Ich nannte es ein Ding, weil kein Baby, das von einem männlichen Wolf und einer menschlichen Frau geboren wurde, jemals als normal angesehen werden konnte. Es war einfach nicht möglich, das war, wenn das Baby die Schwangerschaft überlebte. Es gab so viele Variablen, dass es völlig unvorhersehbar war. Es durfte einfach nicht sein. Die Chancen standen auch für die Frau nicht besser, wenn sie die Schwangerschaft überlebte und es bis zur Geburt schaffte.
Mein Handy vibrierte und ich ging nach draußen, es war Malachi am Apparat. „Du hast das Training heute Nachmittag verpasst.“ Typisch Malachi, kein Hallo.
„Es tut mir leid, James und ich sind laufen gegangen… um den Kopf freizubekommen.“ In letzter Zeit war das meine Standardausrede. Ich war bei Jessica gewesen.
„Wo bist du?“ fragte er mich, da er die Musik im Hintergrund hören konnte.

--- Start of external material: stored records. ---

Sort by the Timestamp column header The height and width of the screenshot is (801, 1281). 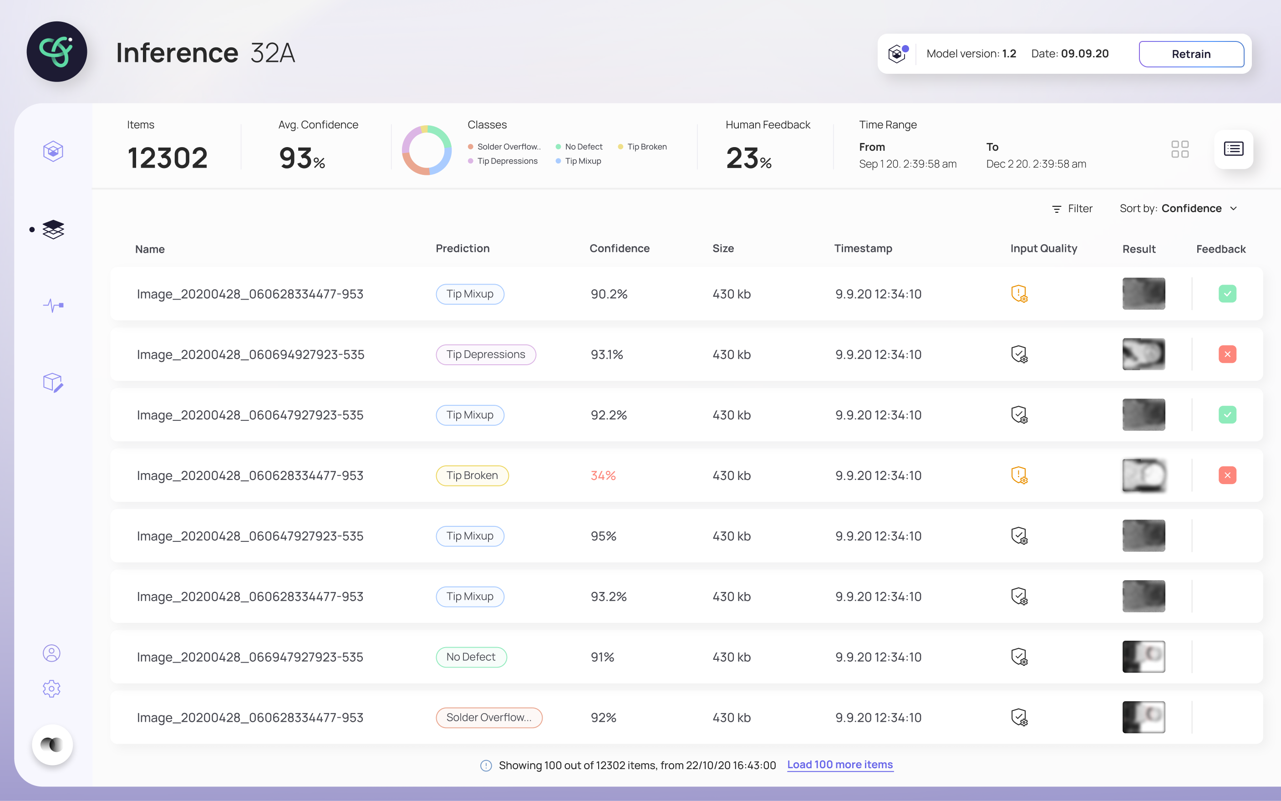pyautogui.click(x=863, y=248)
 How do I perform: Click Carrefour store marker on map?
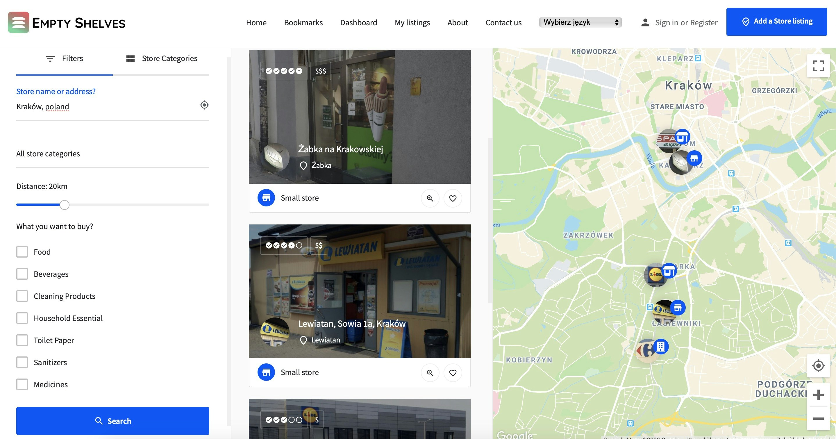tap(646, 350)
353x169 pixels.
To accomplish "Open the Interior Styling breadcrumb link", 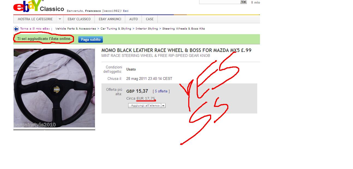I will click(x=147, y=29).
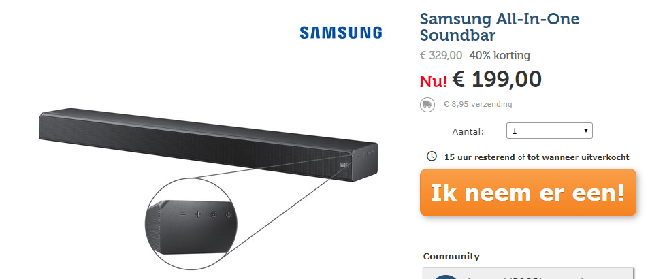Click the soundbar product image
The image size is (650, 279).
[208, 145]
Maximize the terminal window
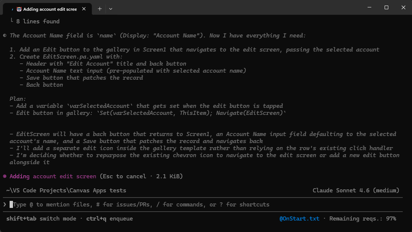Screen dimensions: 412x232 (386, 7)
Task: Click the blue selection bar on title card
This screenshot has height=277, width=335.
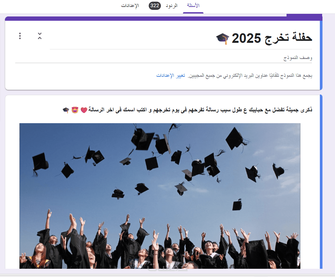Action: click(321, 55)
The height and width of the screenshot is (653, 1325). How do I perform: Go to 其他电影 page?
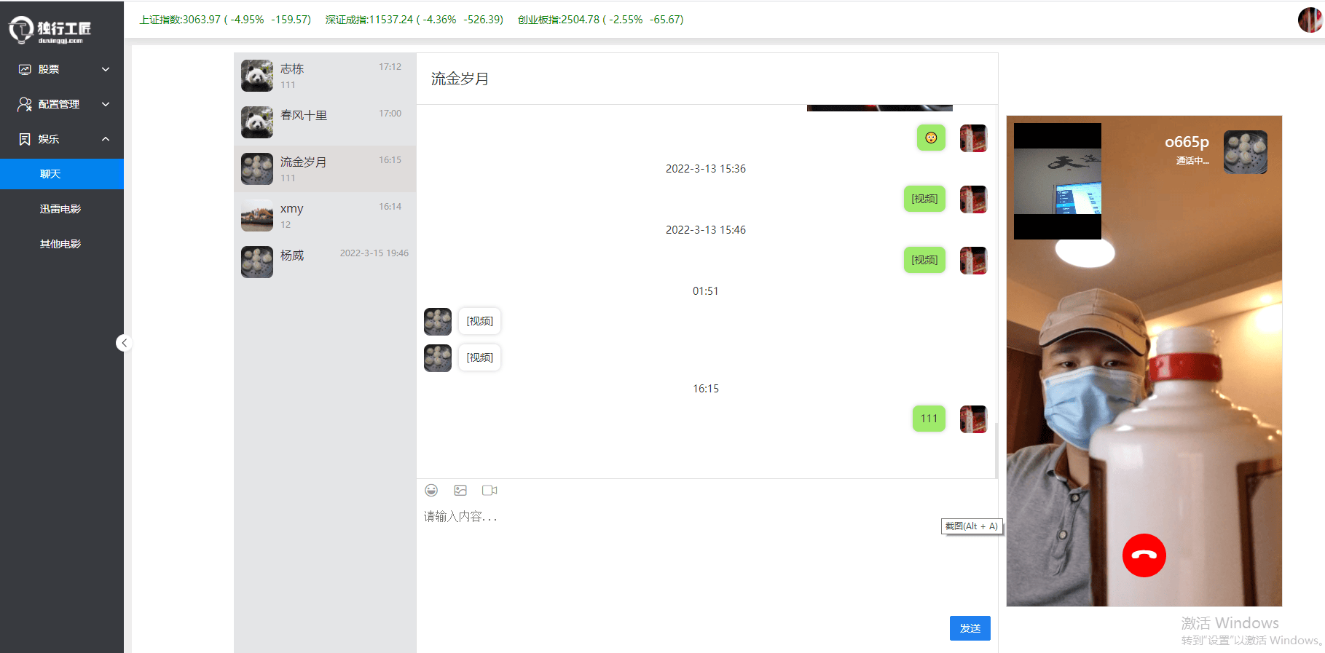(x=60, y=244)
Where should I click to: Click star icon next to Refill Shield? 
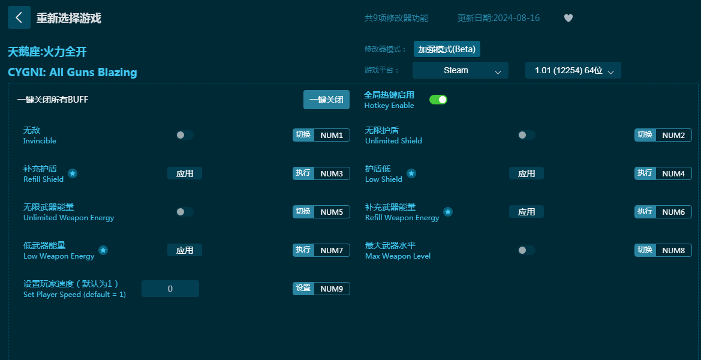pyautogui.click(x=73, y=173)
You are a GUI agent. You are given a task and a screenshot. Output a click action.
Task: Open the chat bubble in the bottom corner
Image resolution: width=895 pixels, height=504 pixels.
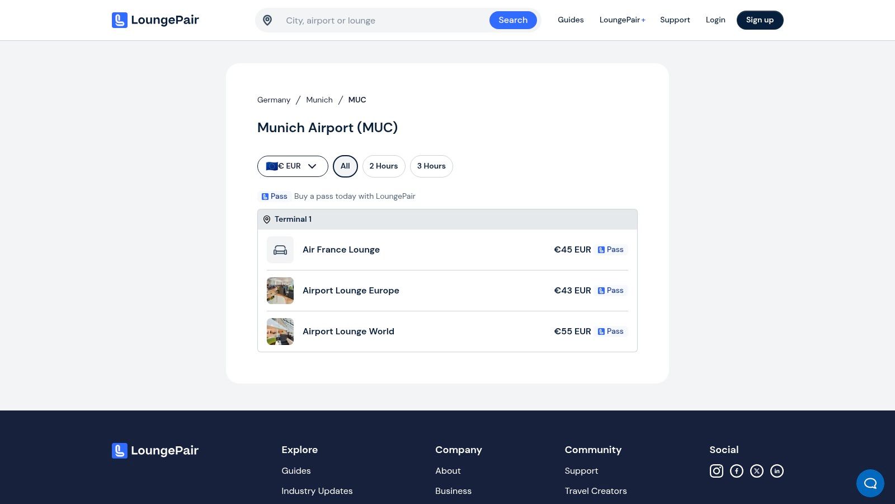coord(870,483)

„Wir sind bei Sam zu Hause“, antwortete ich und hoffte, dass er mich nicht nach Hause beordern würde, da es erst neun Uhr abends war.

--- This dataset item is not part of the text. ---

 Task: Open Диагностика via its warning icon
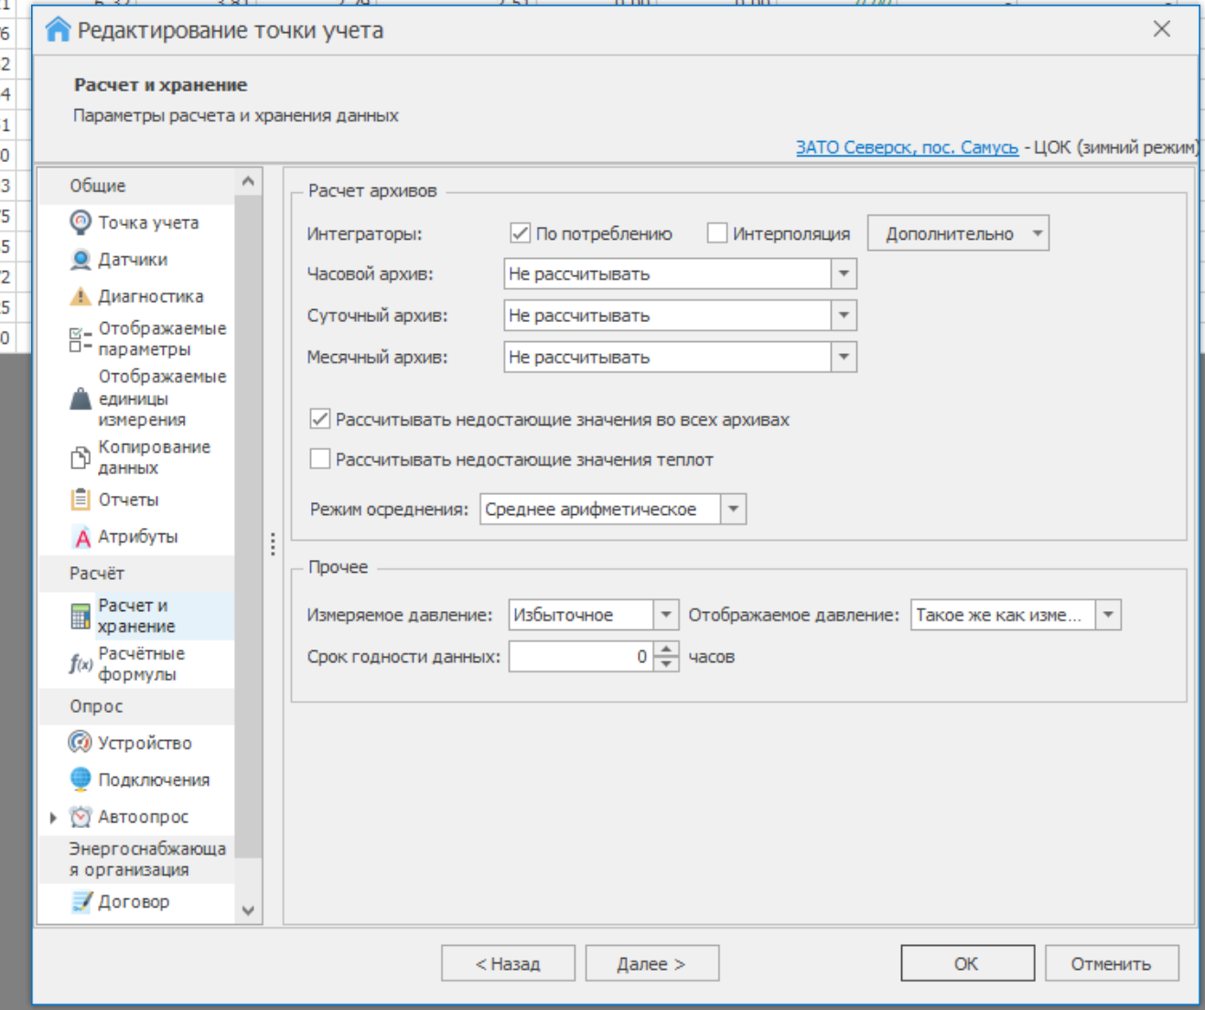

„Okay, wir reden, wenn du nach Hause kommst“, sagte er und legte auf. Kein Auf Wiedersehen. Ich lächelte, als ich mein Handy wegsteckte und wieder in Sams Haus ging.
„Superstar! Du bist dran!“ rief Brett, als ich mich ihnen am Bierpong-Tisch anschloss.
„Habt ihr nicht Sommertraining?“ fragte ich.
„Du nicht“, sagte Sam mit einem Grinsen.
„Na gut, bereitet euch darauf vor, dass ihr verliert“, sagte ich und nahm den Tischtennisball von Brett.
Nach drei Spielen Bierpong war ich ein wenig beschwipst, um es milde auszudrücken, aber wir hatten Spaß und ich hatte schon bemerkt, dass Marylin mich anstarrte. Wir hatten in den letzten Monaten ein paar Mal etwas miteinander gehabt und ich wusste, dass sie für eine gute Zeit zu haben war.
„Wohin gehst du?“ fragte Sam, als ich die Treppe hinaufging.
„Ich küsse und erzähle nicht“, sagte ich über meine Schulter, während er lachte und die Jungs alle jubelten.
Ich spritzte mir kaltes Wasser ins Gesicht im Badezimmer und lehnte meinen Kopf gegen den Schrank, während ich tief durchatmete. Wen wollte ich hier eigentlich täuschen? Ich war noch lange nicht über Sarah hinweg und wünschte, ich könnte die Dinge ändern. Hätte ich nur gewusst, dass dies die schlimmste Nacht meines Lebens werden würde, wäre ich zu Hause geblieben.